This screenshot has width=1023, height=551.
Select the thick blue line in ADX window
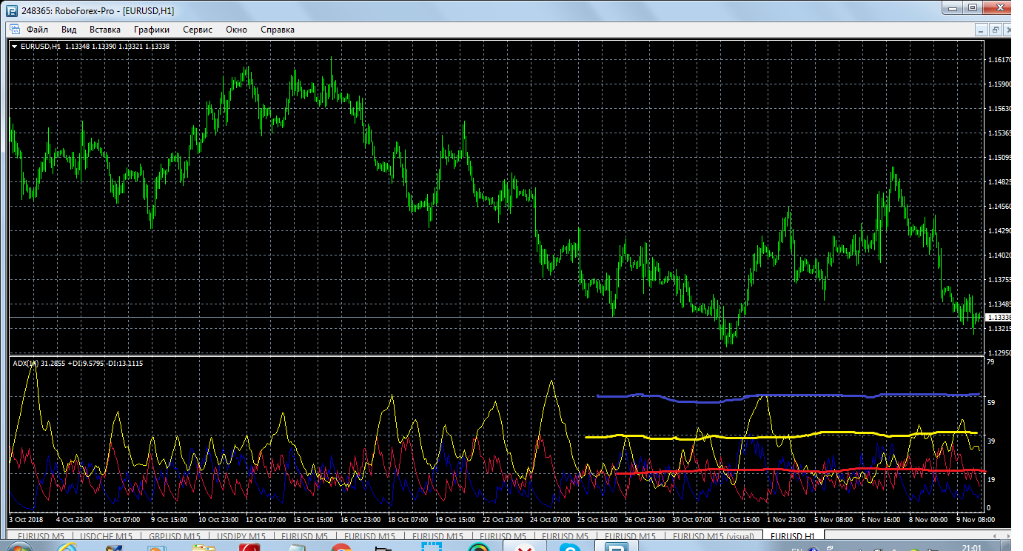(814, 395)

---

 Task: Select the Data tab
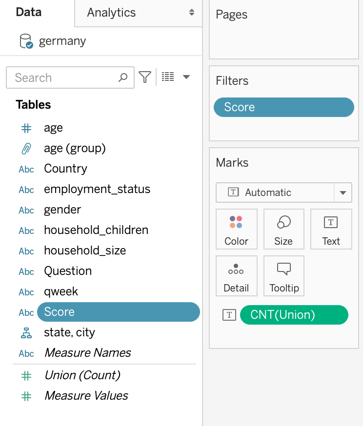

==

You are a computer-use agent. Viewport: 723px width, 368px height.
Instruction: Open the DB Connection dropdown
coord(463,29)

__ASSIGNMENT__
Should a line in the material contain "height", copy it.

__ANSWER BOX__
This screenshot has width=1023, height=551.
You are a computer-use agent. Viewport: 723px width, 368px height.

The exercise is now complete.